Repeat exactly, and only, the lines below starting at the line that contains "Select the Roll value -0.14" and ending at the line that contains "This screenshot has height=1181, width=2576.", inclusive of both.

==*==

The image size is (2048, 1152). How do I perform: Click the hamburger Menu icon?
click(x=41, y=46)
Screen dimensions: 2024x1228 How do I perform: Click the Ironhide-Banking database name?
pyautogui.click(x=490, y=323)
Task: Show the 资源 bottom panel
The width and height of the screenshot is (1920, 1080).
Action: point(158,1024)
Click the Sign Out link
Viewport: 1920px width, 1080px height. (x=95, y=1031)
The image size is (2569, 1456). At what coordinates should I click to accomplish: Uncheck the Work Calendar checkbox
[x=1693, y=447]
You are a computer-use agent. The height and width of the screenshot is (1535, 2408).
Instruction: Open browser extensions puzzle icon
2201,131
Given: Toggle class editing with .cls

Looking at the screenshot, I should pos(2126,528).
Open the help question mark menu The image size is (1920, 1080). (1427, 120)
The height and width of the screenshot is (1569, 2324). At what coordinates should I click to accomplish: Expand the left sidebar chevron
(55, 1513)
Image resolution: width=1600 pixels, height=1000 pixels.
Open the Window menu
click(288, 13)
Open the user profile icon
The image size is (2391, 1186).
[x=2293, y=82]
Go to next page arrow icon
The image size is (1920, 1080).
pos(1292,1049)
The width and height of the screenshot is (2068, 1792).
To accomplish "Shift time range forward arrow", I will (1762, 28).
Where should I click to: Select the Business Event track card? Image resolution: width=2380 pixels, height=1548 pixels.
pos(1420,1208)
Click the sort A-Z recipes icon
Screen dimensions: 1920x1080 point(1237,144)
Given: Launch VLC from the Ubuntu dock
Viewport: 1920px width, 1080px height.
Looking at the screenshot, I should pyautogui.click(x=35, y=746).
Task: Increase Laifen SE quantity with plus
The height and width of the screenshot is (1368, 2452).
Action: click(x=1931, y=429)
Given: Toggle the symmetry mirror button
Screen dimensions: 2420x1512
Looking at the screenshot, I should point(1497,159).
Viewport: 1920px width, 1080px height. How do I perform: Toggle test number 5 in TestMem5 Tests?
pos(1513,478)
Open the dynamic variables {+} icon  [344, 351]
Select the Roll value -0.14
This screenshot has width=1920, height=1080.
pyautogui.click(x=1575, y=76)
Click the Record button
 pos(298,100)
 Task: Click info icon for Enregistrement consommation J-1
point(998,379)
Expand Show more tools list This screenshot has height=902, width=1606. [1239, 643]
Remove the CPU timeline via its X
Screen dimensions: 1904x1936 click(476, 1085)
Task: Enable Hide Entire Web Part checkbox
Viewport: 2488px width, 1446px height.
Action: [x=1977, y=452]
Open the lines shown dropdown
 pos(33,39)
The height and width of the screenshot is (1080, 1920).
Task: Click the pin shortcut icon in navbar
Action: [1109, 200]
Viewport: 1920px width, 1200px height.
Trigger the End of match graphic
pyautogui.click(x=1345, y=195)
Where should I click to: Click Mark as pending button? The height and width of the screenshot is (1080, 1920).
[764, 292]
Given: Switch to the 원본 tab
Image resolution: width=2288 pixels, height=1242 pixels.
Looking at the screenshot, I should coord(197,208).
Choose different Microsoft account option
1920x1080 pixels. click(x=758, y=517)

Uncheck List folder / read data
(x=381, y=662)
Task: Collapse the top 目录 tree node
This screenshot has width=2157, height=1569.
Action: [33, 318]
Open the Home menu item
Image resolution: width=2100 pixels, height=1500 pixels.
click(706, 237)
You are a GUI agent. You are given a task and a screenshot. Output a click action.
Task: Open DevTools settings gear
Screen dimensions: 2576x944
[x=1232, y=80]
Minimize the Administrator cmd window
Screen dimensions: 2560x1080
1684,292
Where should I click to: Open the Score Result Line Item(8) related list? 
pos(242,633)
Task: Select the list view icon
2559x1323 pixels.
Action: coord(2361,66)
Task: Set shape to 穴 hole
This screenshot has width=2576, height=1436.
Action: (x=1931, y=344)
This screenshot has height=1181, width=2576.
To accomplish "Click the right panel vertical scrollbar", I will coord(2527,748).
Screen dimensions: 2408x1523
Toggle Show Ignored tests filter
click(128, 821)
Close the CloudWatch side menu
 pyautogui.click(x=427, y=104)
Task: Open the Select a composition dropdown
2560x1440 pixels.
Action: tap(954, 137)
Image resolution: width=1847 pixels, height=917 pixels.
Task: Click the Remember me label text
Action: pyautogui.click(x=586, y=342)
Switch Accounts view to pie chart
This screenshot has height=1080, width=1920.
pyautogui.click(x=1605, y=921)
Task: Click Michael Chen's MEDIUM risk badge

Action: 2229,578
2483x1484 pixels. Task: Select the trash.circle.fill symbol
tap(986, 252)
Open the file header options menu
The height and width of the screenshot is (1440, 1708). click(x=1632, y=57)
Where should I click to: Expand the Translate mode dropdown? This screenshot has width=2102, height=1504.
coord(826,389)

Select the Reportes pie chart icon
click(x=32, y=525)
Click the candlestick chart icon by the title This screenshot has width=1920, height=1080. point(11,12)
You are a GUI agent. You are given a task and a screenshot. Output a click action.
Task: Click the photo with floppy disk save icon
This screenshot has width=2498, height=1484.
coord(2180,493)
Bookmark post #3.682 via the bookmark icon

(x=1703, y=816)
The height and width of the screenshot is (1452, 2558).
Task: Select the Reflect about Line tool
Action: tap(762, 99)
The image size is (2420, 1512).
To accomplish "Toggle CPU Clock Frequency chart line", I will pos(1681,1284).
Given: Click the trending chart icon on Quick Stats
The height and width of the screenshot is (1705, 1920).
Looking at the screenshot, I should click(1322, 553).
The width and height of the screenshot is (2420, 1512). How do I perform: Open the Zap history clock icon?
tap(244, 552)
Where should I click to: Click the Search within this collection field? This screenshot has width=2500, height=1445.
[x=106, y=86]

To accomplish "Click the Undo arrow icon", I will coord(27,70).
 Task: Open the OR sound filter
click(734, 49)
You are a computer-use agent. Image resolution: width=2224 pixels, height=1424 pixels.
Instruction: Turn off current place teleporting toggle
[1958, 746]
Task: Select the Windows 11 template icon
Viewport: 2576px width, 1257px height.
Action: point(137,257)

==*==

**Reply to the task:**
Select the Roll value -0.14
This screenshot has width=1920, height=1080.
pyautogui.click(x=1575, y=76)
Click the Record button
 pos(298,100)
 Task: Click info icon for Enregistrement consommation J-1
point(998,379)
Expand Show more tools list This screenshot has height=902, width=1606. [1239, 643]
Remove the CPU timeline via its X
Screen dimensions: 1904x1936 click(476, 1085)
Task: Enable Hide Entire Web Part checkbox
Viewport: 2488px width, 1446px height.
Action: [x=1977, y=452]
Open the lines shown dropdown
 pos(33,39)
The height and width of the screenshot is (1080, 1920).
Task: Click the pin shortcut icon in navbar
Action: [1109, 200]
Viewport: 1920px width, 1200px height.
Trigger the End of match graphic
pyautogui.click(x=1345, y=195)
Where should I click to: Click Mark as pending button? The height and width of the screenshot is (1080, 1920).
[764, 292]
Given: Switch to the 원본 tab
Image resolution: width=2288 pixels, height=1242 pixels.
Looking at the screenshot, I should coord(197,208).
Choose different Microsoft account option
1920x1080 pixels. click(x=758, y=517)

Uncheck List folder / read data
(x=381, y=662)
Task: Collapse the top 目录 tree node
This screenshot has width=2157, height=1569.
Action: [33, 318]
Open the Home menu item
Image resolution: width=2100 pixels, height=1500 pixels.
click(706, 237)
You are a GUI agent. You are given a task and a screenshot. Output a click action.
Task: Open DevTools settings gear
Screen dimensions: 2576x944
[x=1232, y=80]
Minimize the Administrator cmd window
Screen dimensions: 2560x1080
1684,292
Where should I click to: Open the Score Result Line Item(8) related list? 
pos(242,633)
Task: Select the list view icon
2559x1323 pixels.
Action: coord(2361,66)
Task: Set shape to 穴 hole
This screenshot has width=2576, height=1436.
Action: (x=1931, y=344)
This screenshot has height=1181, width=2576.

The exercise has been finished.